*What you should do:* Each line from the one that contains "You are a GUI" to the end of the material must be set down exactly, and no line before it.

%%

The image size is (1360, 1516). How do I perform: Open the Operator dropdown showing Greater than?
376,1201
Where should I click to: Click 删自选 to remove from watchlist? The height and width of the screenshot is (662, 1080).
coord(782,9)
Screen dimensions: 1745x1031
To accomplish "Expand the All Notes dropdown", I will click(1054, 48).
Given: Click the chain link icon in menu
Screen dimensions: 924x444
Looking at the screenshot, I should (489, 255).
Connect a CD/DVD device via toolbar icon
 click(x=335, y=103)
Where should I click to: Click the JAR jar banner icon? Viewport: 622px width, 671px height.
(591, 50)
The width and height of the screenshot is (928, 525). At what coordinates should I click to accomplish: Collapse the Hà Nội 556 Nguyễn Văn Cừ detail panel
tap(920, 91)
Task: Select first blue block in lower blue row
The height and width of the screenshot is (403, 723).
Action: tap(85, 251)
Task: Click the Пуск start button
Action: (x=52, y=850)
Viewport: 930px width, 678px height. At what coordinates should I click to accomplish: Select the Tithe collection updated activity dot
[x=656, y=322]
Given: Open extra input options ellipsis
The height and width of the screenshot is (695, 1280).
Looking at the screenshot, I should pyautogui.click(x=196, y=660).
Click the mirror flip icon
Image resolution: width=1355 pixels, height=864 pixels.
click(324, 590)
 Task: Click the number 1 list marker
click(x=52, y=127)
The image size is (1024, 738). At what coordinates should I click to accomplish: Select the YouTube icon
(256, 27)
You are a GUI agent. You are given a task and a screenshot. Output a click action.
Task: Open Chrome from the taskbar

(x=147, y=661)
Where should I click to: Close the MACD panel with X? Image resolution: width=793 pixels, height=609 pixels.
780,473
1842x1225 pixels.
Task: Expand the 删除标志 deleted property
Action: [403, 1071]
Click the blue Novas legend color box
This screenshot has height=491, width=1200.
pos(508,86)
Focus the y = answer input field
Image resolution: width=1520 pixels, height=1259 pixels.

%%

*Result of the exercise:*
You are a GUI agent. You are given a task and a screenshot. Output a click action.
Task: Open Chrome from the taskbar

(x=147, y=661)
Where should I click to: Close the MACD panel with X? Image resolution: width=793 pixels, height=609 pixels.
780,473
1842x1225 pixels.
Task: Expand the 删除标志 deleted property
Action: [403, 1071]
Click the blue Novas legend color box
This screenshot has height=491, width=1200.
pos(508,86)
Focus the y = answer input field
Image resolution: width=1520 pixels, height=1259 pixels.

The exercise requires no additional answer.